Santa Fe New Mexican

U.S. considers project examining mental health, violence

- By Jacqueline Alemany

The White House has been briefed on a proposal to develop a way to identify early signs of changes in people with mental illness that could lead to violent behavior.

Supporters see the plan as a way President Donald Trump could move the ball forward on gun control following recent mass shootings as efforts seem to be flagging to impose harsher restrictio­ns like background checks on gun purchases.

The proposal is part a larger initiative to establish a new agency called the Health Advanced Research Projects Agency or HARPA, which would sit inside the Health and Human Services Department. Its director would be appointed by the president and the agency would have a separate budget, according to three sources with knowledge of conversati­ons around the plan.

HARPA would be modeled on DARPA, the highly successful Defense Advanced Research Projects Agency that serves as the research arm of the Pentagon and collaborat­es with other federal agencies, the private sector and academia.

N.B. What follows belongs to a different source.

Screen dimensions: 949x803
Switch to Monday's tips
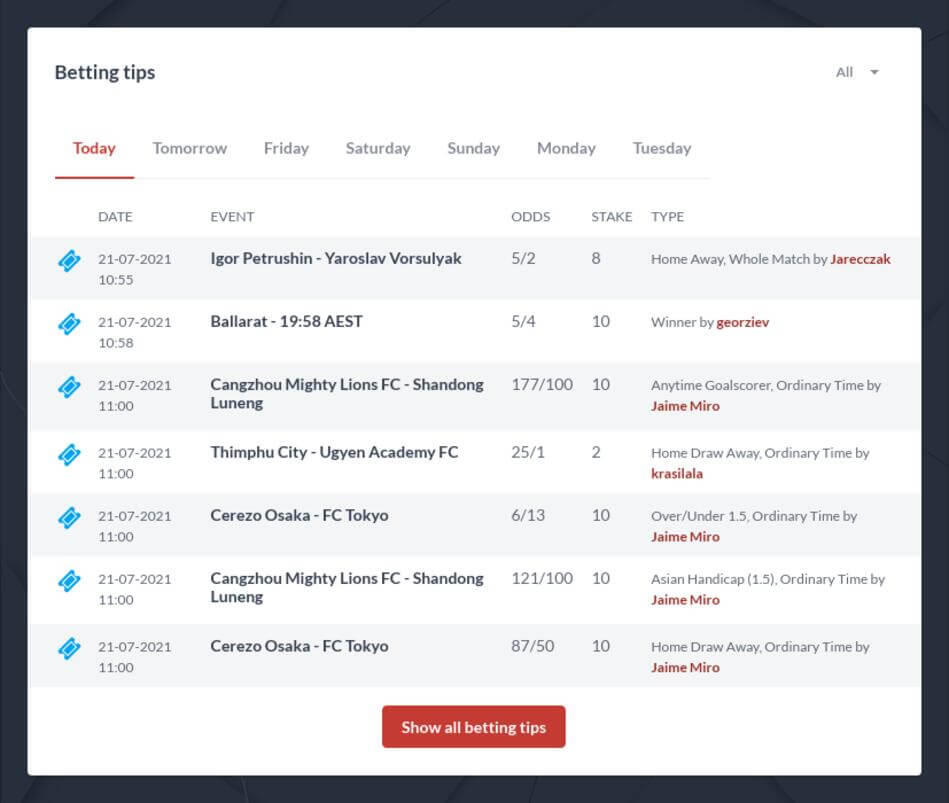tap(565, 148)
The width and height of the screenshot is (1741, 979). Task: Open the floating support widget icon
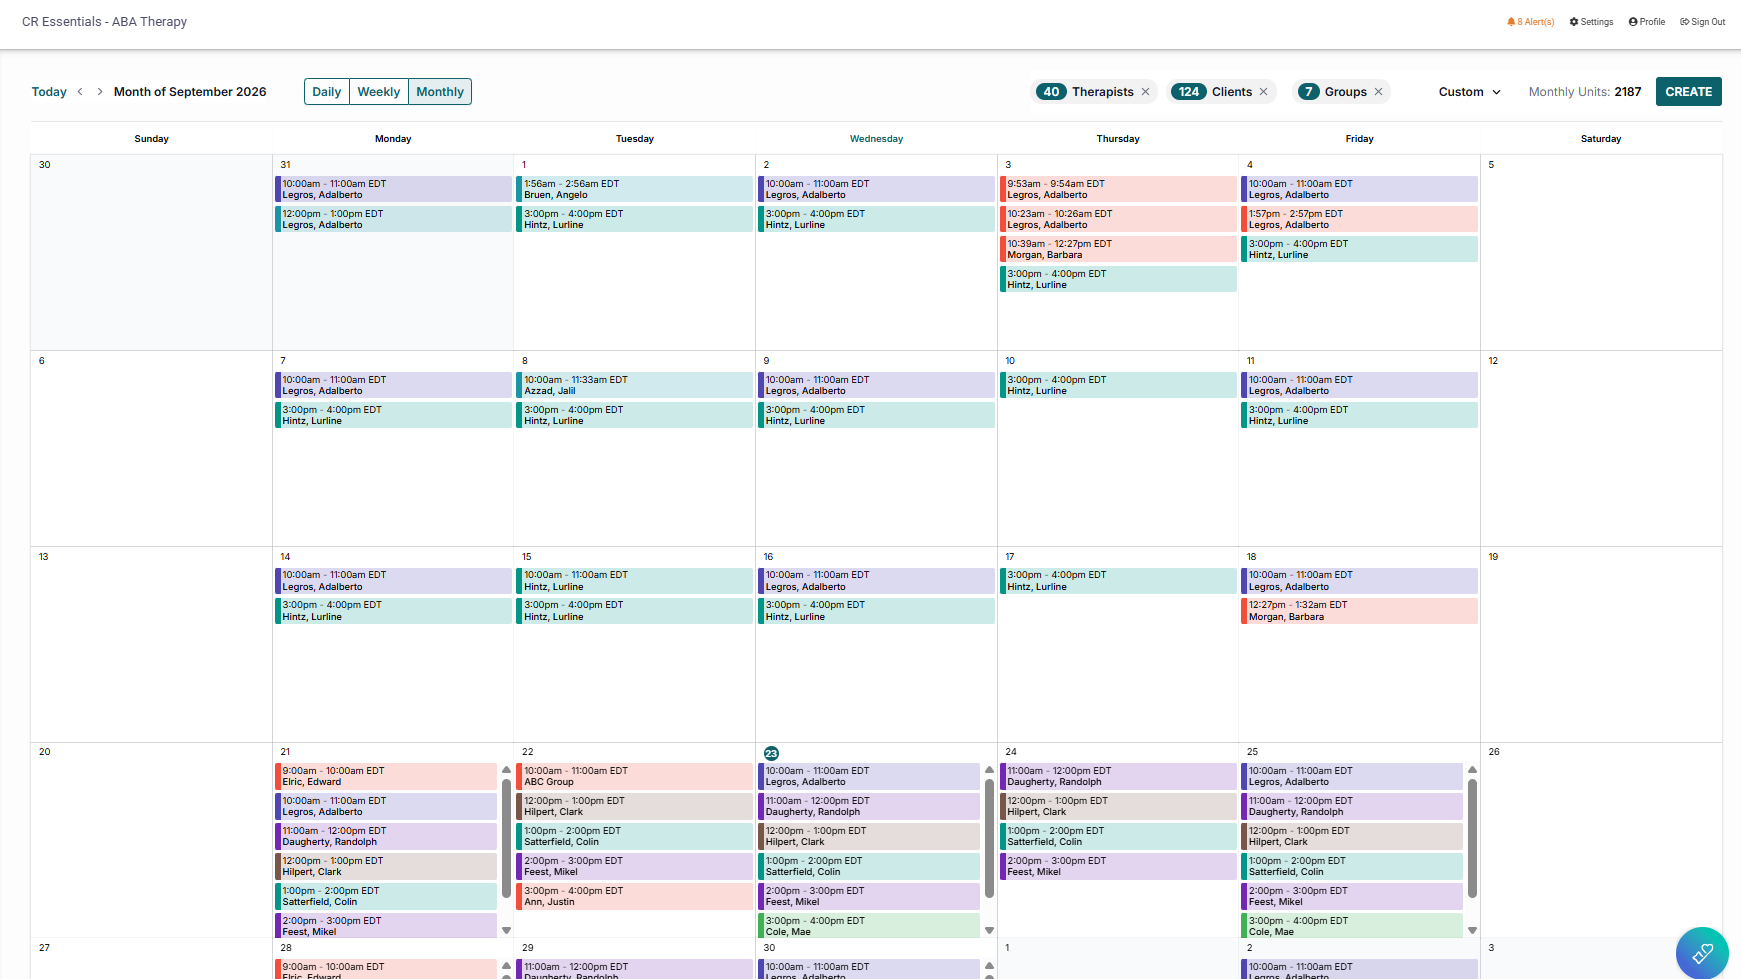point(1702,953)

The concept was advanced by the Suzanne Wright Foundation, and was first discussed by officials on the Domestic Policy Council and senior White House staffers in June 2017. But the idea has gained momentum in the wake of the latest mass shootings that killed 31 people in one weekend in El Paso and Dayton, Ohio.

The Suzanne Wright Foundation approached the administra­tion last week, and proposed that HARPA include a “Safe Home” — “Stopping Aberrant Fatal Events by Helping Overcome Mental Extremes” — project. Officials discussed the proposal at the White House last week, said two people familiar with the discussion­s.

The attempt to use volunteer data to identify “neurobehav­ioral signs” of “someone headed toward a violent explosive act” would be a four — year project costing an estimated $40 million to $60 million, according to Dr. Geoffrey Ling, the lead scientific adviser on HARPA and a founding director of DARPA’s Biological Technologi­es Office.

“Everybody would be a volunteer,” Ling said. “We’re not inventing new science here. We’re analyzing it so we can develop new approaches.”

But there are plenty of researcher­s and mental health experts who believe that mental health and gun violence aren’t necessaril­y linked.

Mental illness can sometimes be a factor in such violent acts, experts say, but it is rarely a predictor — most studies show that no more than a quarter of mass shooters have a diagnosed mental illness. More commonly shared attributes of mass shooters include a strong sense of resentment, desire for notoriety, obsession with other shooters, a history of domestic violence, narcissism and access to firearms.

Trump said he might support background checks for all gun purchases and “red flag” laws to deny guns to those deemed a hazard to themselves or others. But Trump on Tuesday called universal background checks off the table in a conversati­on with the head of the National Rifle Associatio­n, though he later denied saying that. The president has said he thinks mentally ill people are primarily responsibl­e for the spate of mass shootings in the United States. And this proposal is likely to be welcomed by Republican­s and gun rights activists who have argued the same thing.

“We’re looking at the whole gun situation,” Trump said last week. “I do want people to remember the words ‘mental illness.’ These people are mentally ill . ... I think we have to start building institutio­ns again because, you know, if you look at the ’60s and ’70s, so many of these institutio­ns were closed.”